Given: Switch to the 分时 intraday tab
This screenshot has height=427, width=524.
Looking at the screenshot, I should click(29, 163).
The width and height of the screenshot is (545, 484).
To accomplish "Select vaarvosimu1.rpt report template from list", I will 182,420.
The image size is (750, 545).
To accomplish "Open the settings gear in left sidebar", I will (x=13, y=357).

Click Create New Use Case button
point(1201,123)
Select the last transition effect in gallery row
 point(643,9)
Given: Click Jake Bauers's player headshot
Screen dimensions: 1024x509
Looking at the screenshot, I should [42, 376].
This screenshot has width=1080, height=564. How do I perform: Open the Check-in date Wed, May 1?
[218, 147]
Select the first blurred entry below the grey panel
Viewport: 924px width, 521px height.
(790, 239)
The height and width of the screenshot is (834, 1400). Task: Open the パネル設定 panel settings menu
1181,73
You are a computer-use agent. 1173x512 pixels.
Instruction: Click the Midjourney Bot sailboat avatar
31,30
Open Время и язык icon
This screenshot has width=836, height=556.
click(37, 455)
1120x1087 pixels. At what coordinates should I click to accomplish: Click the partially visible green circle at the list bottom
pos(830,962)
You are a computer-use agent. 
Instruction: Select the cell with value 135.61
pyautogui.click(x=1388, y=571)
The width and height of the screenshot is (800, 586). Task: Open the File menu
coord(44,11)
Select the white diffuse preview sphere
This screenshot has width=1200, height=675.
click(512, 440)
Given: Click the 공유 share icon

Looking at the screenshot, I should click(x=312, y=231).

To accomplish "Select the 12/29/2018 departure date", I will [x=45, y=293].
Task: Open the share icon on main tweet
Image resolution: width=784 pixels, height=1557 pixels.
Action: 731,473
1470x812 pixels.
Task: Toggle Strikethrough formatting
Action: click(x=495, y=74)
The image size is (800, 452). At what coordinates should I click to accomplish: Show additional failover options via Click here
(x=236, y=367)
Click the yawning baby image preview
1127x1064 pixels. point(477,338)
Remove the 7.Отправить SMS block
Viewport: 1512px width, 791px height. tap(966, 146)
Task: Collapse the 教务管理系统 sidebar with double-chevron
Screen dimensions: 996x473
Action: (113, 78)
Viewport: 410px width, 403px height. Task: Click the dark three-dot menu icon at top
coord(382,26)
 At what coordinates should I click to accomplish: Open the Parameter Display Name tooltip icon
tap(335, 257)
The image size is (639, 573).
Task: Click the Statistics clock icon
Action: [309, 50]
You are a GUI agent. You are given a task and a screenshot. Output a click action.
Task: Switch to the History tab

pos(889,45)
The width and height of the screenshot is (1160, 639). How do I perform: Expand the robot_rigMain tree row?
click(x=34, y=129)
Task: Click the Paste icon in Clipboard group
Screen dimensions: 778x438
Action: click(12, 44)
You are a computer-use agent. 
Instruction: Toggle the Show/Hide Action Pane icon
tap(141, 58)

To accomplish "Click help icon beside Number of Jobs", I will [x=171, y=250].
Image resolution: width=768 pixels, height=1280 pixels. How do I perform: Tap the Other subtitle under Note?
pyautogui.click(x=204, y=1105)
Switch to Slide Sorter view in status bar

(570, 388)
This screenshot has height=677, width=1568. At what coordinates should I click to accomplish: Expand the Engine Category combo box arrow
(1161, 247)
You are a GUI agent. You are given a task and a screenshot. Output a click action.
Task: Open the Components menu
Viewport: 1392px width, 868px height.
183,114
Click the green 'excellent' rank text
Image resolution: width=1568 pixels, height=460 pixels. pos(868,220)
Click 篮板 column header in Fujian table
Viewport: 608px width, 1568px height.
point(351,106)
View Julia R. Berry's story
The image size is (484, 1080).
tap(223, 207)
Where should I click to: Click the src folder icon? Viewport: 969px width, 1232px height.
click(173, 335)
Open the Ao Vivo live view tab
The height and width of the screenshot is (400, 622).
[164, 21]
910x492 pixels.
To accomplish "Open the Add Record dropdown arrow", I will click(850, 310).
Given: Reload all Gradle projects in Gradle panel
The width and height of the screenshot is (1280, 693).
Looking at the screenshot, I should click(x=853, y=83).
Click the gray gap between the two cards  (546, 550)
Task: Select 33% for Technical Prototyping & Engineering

**AIM OF THE EXERCISE:** The entries above must be returned exactly.

**OUTPUT FOR THIS EXERCISE:**
Given: Switch to the 分时 intraday tab
This screenshot has height=427, width=524.
Looking at the screenshot, I should click(29, 163).
The width and height of the screenshot is (545, 484).
To accomplish "Select vaarvosimu1.rpt report template from list", I will 182,420.
The image size is (750, 545).
To accomplish "Open the settings gear in left sidebar", I will (x=13, y=357).

Click Create New Use Case button
point(1201,123)
Select the last transition effect in gallery row
 point(643,9)
Given: Click Jake Bauers's player headshot
Screen dimensions: 1024x509
Looking at the screenshot, I should [42, 376].
This screenshot has width=1080, height=564. How do I perform: Open the Check-in date Wed, May 1?
[218, 147]
Select the first blurred entry below the grey panel
Viewport: 924px width, 521px height.
(790, 239)
The height and width of the screenshot is (834, 1400). Task: Open the パネル設定 panel settings menu
1181,73
You are a computer-use agent. 1173x512 pixels.
Instruction: Click the Midjourney Bot sailboat avatar
31,30
Open Время и язык icon
This screenshot has width=836, height=556.
click(37, 455)
1120x1087 pixels. At what coordinates should I click to accomplish: Click the partially visible green circle at the list bottom
pos(830,962)
You are a computer-use agent. 
Instruction: Select the cell with value 135.61
pyautogui.click(x=1388, y=571)
The width and height of the screenshot is (800, 586). Task: Open the File menu
coord(44,11)
Select the white diffuse preview sphere
This screenshot has width=1200, height=675.
click(512, 440)
Given: Click the 공유 share icon

Looking at the screenshot, I should click(x=312, y=231).

To accomplish "Select the 12/29/2018 departure date", I will [x=45, y=293].
Task: Open the share icon on main tweet
Image resolution: width=784 pixels, height=1557 pixels.
Action: 731,473
1470x812 pixels.
Task: Toggle Strikethrough formatting
Action: click(x=495, y=74)
The image size is (800, 452). At what coordinates should I click to accomplish: Show additional failover options via Click here
(x=236, y=367)
Click the yawning baby image preview
1127x1064 pixels. point(477,338)
Remove the 7.Отправить SMS block
Viewport: 1512px width, 791px height. tap(966, 146)
Task: Collapse the 教务管理系统 sidebar with double-chevron
Screen dimensions: 996x473
Action: (113, 78)
Viewport: 410px width, 403px height. Task: Click the dark three-dot menu icon at top
coord(382,26)
 At what coordinates should I click to accomplish: Open the Parameter Display Name tooltip icon
tap(335, 257)
The image size is (639, 573).
Task: Click the Statistics clock icon
Action: [309, 50]
You are a GUI agent. You are given a task and a screenshot. Output a click action.
Task: Switch to the History tab

pos(889,45)
The width and height of the screenshot is (1160, 639). How do I perform: Expand the robot_rigMain tree row?
click(x=34, y=129)
Task: Click the Paste icon in Clipboard group
Screen dimensions: 778x438
Action: click(12, 44)
You are a computer-use agent. 
Instruction: Toggle the Show/Hide Action Pane icon
tap(141, 58)

To accomplish "Click help icon beside Number of Jobs", I will [x=171, y=250].
Image resolution: width=768 pixels, height=1280 pixels. How do I perform: Tap the Other subtitle under Note?
pyautogui.click(x=204, y=1105)
Switch to Slide Sorter view in status bar

(570, 388)
This screenshot has height=677, width=1568. At what coordinates should I click to accomplish: Expand the Engine Category combo box arrow
(1161, 247)
You are a GUI agent. You are given a task and a screenshot. Output a click action.
Task: Open the Components menu
Viewport: 1392px width, 868px height.
183,114
Click the green 'excellent' rank text
Image resolution: width=1568 pixels, height=460 pixels. pos(868,220)
Click 篮板 column header in Fujian table
Viewport: 608px width, 1568px height.
point(351,106)
View Julia R. Berry's story
The image size is (484, 1080).
tap(223, 207)
Where should I click to: Click the src folder icon? Viewport: 969px width, 1232px height.
click(173, 335)
Open the Ao Vivo live view tab
The height and width of the screenshot is (400, 622).
[164, 21]
910x492 pixels.
To accomplish "Open the Add Record dropdown arrow", I will click(850, 310).
Given: Reload all Gradle projects in Gradle panel
The width and height of the screenshot is (1280, 693).
Looking at the screenshot, I should click(x=853, y=83).
Click the gray gap between the two cards  (546, 550)
Task: Select 33% for Technical Prototyping & Engineering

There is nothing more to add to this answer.